Sheikh et al. studied the effect of risk factors like duration of exposure, smoking status, and job profile on pulmonary function among 100 male stone quarry workers in Jammu City, India. They selected the study participants through multistage random sampling technique. They reported that the duration of exposure is a significant determinant of deterioration of lung functions.25

Bahrami et al. compared pulmonary function among 322 workers in Iran and concluded that FEV1 and FVC were declined among the workers in stone grinders.26

Rajavel et al. studied the prevalence of silicosis, silico-tuberculosis, and other respiratory diseases along with lung functions among 174 workers employed in the sandstone mines located in Jodhpur, Rajasthan. In their study, they observed that abnormal lung function was seen in about 89.2% of employees.27

Htun et al. studied the lung function impairment and workplace control measures among marble stone carvers in Sa-Kyin Village, Madayar Township, Myanmar. They did a cross-sectional descriptive study among 120 marble stone carvers. Spirometry testing showed 55.8% had lung function impairment.

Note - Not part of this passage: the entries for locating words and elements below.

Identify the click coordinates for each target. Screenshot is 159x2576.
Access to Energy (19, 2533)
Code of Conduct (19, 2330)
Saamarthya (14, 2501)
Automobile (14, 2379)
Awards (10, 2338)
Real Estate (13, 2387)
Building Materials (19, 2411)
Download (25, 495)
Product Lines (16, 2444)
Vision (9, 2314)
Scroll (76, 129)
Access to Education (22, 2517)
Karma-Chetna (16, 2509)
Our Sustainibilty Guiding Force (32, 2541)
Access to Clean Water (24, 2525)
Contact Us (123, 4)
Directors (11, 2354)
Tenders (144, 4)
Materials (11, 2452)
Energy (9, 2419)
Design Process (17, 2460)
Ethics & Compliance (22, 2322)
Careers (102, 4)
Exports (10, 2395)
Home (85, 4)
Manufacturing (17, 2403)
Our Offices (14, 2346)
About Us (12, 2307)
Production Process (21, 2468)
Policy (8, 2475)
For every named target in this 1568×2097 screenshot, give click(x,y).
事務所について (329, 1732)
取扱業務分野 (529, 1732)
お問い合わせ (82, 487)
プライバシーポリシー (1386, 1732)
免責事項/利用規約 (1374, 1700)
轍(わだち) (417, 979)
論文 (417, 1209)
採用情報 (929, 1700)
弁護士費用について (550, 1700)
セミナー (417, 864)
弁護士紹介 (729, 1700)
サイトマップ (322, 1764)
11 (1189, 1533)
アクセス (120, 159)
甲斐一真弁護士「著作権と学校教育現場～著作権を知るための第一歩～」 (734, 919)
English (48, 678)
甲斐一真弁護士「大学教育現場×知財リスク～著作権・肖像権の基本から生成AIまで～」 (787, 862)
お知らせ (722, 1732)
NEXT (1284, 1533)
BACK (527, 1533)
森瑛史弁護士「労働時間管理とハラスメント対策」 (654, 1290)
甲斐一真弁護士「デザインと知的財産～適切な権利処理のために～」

Gholamie et al. studied the spirometric parameters among workers in fire brick industry. They concluded that the spirometric parameters like FEV1 and FVC were all reduced in the exposed group of workers when compared to the unexposed group.28

Johncy et al. studied the effect of dust exposure on lung functions among workers employed in the construction sites. They concluded that there was a significant decrease in the FVC, FEV1, PEFR, %FEV1/FVC, and FEF25–75% among the employees, and they correlated with the duration of exposure to the dust particles.29

CONCLUSION

The spirometry results revealed a decline in forced expiratory volume 1 second, forced vital capacity, and ratio of forced expiratory volume 1 second to forced vital capacity. This reveals the need for proper education of the employees to take adequate preventive measures during working like wearing protective personal equipment, periodic screening, and stop further exposure when there is a decline in lung function.